Simple Motion-Activated LED Light Strip Controller

 

This is a companion article for my YouTube video on building a simple motion-activated LED strip controller that does not require any additional automation software and will work as a standalone system.

I've created other videos and blog articles on building LED controllers, the most popular being Motion-activated Stair Lighting without Staircase Modification.  I had one of my YouTube channel subscribers reach out and ask if a system could be made that didn't require a home automation system, like Home Assistant, to function.  Basically, could a simpler system be created that would work without any additional systems or hardware.

After tinkering around, I came up with the following.  Note that this is a very basic system.  It simply uses one or two motion detectors to turn the LED strip on when motion is detected and shuts the lights off after a user-specified amount of time.  There are no fancy effects like with the popular WLED... you can only select a single color for the light strip and an overall brightness.  But once setup and configured, nothing else is required.  You don't even need wifi after the initial setup, except to update the application or change the settings.

Parts List

The parts list for this project is very similar to the list for the Build Your own LED light strip Controller, but there are some minor changes and some variations if you wish to build the "mini" version or the larger "full size" version, so I'll include the entire list here for both versions

Functionally, both the mini version and full size version are identical.  The costs are nearly the same.  The primary difference, other than size, is that the full size version is a little easier to build/solder due to the availability of the power rails.  In addition to the parts, I'll list the wiring diagrams for both versions below.

Mini Controller

Qty	Description/Link
1	Wemo D1 Mini – ESP8266
1	ElectroCookie Mini Prototype Board

Full Size Controller

Qty	Description/Link
1	NodeMCU ESP8266
1	ElectroCookie Prototype Board

Needed for either version

Qty	Description/Link	Notes
1	Logic Level Shifter
--	WS2812b LED Strip	Qty and length will depend upon your project.

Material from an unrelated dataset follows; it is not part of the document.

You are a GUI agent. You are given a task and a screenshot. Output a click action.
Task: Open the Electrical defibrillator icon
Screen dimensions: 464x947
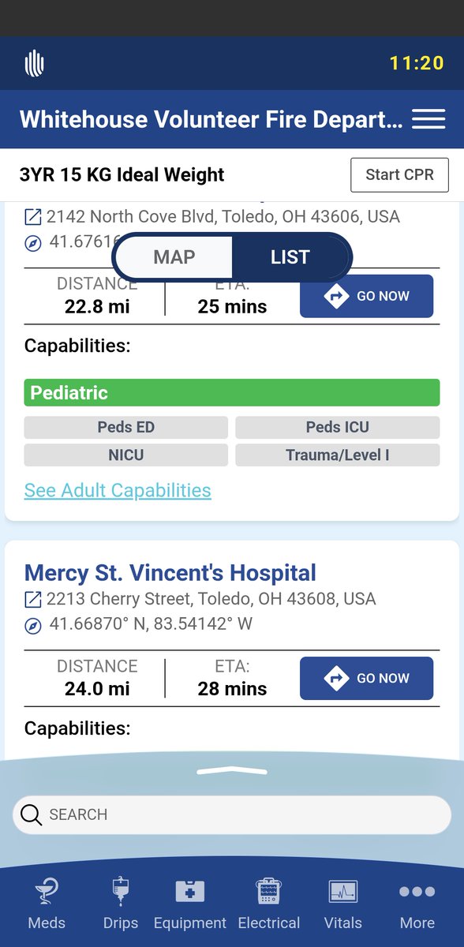269,892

Controller will support up to 600 pixels max.
1-2	AM312 mini PIR Sensor	One or two, depending upon your install
	5V Power Supply	Size will be dependent on number of LEDs*
1	Power supply cord	Only for larger “bare” power supplies. Not needed for smaller “brick” style supplies (<15A).
	Misc. wiring 18-24 gauge

Power supply notes:  The power supply needed will depend on the number of LEDs in your install.  As a rule-of-thumb, multiply the number of LEDs by 0.06 to get the number of amps needed and round up to the next available size.  For example, if your project will use 220 LED pixels:

220 x 0.06 = 13.2

In this case, you will want to purchase a 15 amp power supply.  If you order a transformer-style supply for larger installs/amps, you will also need a power supply cord to connect it to AC power.  For smaller "brick" style supplies, this is not needed.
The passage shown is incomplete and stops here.